Disparities greater in nonurban areas; in both urban and rural areas, tracts with more uninsured people and a larger proportion of American Indians were farther from stroke centers

THURSDAY, June 10, 2021 (HealthDay News) — Demographic disparities in proximity to stroke care are greater in nonurban than in urban areas, according to a study published online June 10 in Stroke.

Cathy Y. Yu, from the Washington University School of Medicine in St. Louis, and colleagues quantified the relationship between distance to the nearest certified stroke hospital and census-derived demographics. Population data were included from the U.S. Census Bureau’s 2014 to 2018 American Community Survey. The authors reviewed data for 2,388 stroke centers and 71,929 census tracts (69 percent urban), including 316,995,649 individuals.

============

Work to complete:
a - From the report on stroke care, extract everything from "THURSDAY, June 10, 2021" down to "including 316,995,649 individuals.".
b - Render the following sentence from the stroke care report into Spanish: "Population data were included from the U.S. Census Bureau’s 2014 to 2018 American Community Survey."
c - Carry on the news report on distance to stroke centers, beginning after its final sentence.
The listing that follows is taken from a separate source unrelated to the report on stroke care.

Given data:
============

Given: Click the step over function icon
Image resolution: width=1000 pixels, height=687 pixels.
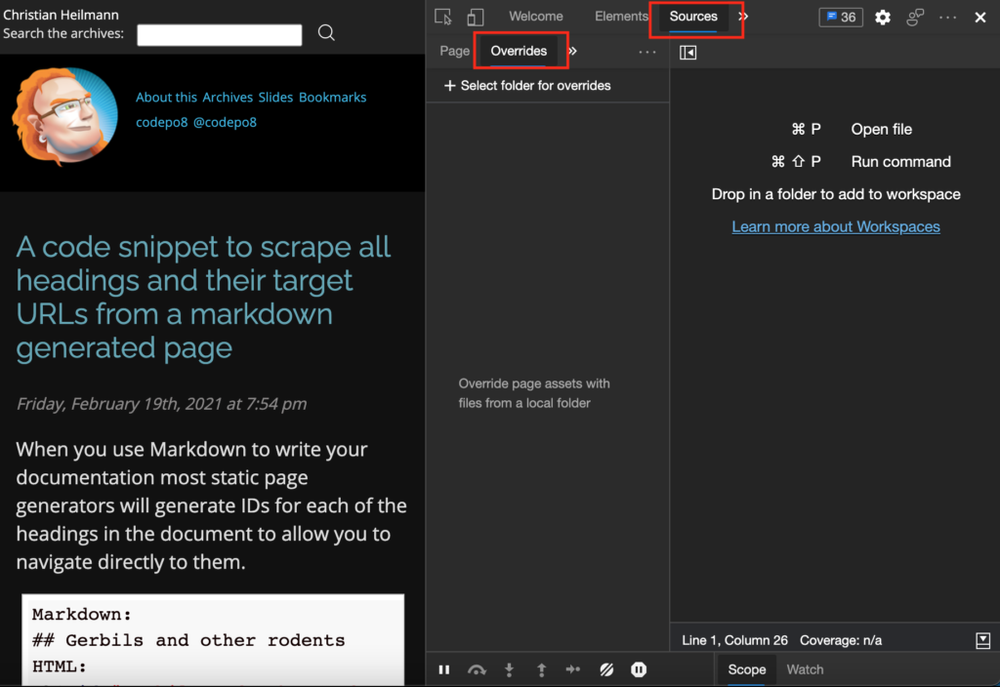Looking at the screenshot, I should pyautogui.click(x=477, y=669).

============

Results in order:
a -
THURSDAY, June 10, 2021 (HealthDay News) — Demographic disparities in proximity to stroke care are greater in nonurban than in urban areas, according to a study published online June 10 in Stroke.

Cathy Y. Yu, from the Washington University School of Medicine in St. Louis, and colleagues quantified the relationship between distance to the nearest certified stroke hospital and census-derived demographics. Population data were included from the U.S. Census Bureau’s 2014 to 2018 American Community Survey. The authors reviewed data for 2,388 stroke centers and 71,929 census tracts (69 percent urban), including 316,995,649 individuals.

b - Se incluyeron datos de población de la Encuesta sobre la Comunidad Estadounidense de 2014 a 2018 de la Oficina del Censo de los EE. UU.

c -
The researchers found that compared with urban areas, in nonurban areas demographic disparities in proximity to certified stroke care were greater. In nonurban centers, but not in urban areas, higher representation of individuals with age ≥65 years correlated with increased median distance to a certified stroke center (0.51 versus 0.00 km per 1 percent increase). Median distance was greater in urban and nonurban tracts with higher representation of American Indians (0.10 and 1.06 km per 1 percent increase, respectively) or uninsured populations (0.02 and 0.27 km, respectively). In nonurban and urban tracts, each $10,000 increase in median income correlated with a decrease in median distance of 5.04 km and an increase of 0.17 km, respectively.

“While a stroke can occur at any age, the risk is higher in older adults,” a coauthor said in a statement. “It is concerning that the people most likely to experience a stroke are also more likely to live far from a stroke hospital.”

One author disclosed financial ties to the medical device industry.